### Problem
From the data below, return each line in which the string "screenshot" is found.

### Entries supplied

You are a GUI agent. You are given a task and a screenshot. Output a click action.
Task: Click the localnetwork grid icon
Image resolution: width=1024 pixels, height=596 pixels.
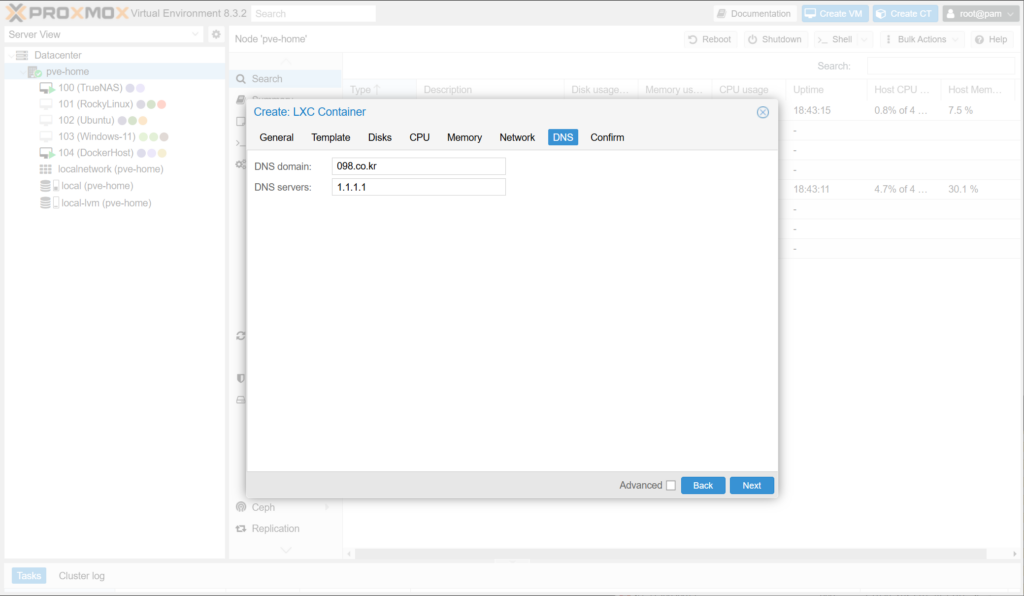pyautogui.click(x=46, y=170)
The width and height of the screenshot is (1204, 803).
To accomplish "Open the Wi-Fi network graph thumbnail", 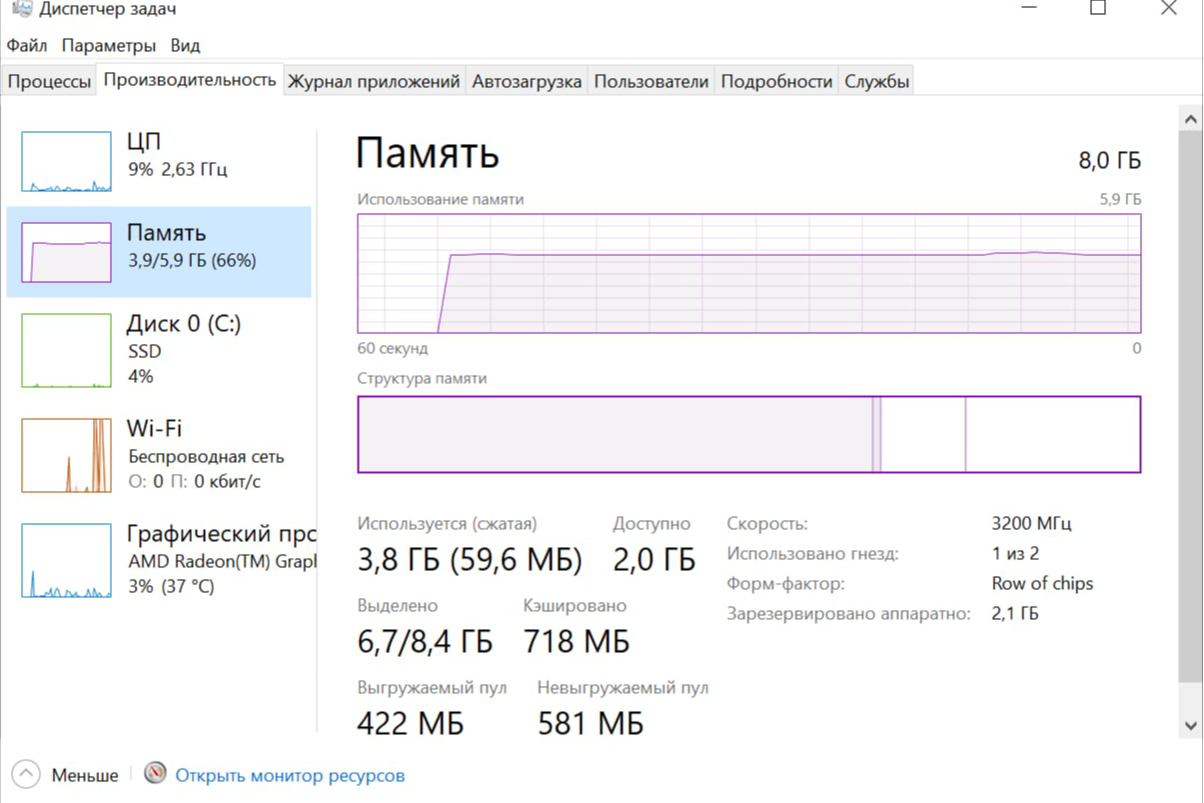I will pos(66,455).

######

### Exercise response
You are a GUI agent. You are given a task and a screenshot. Output a click action.
The width and height of the screenshot is (1204, 803).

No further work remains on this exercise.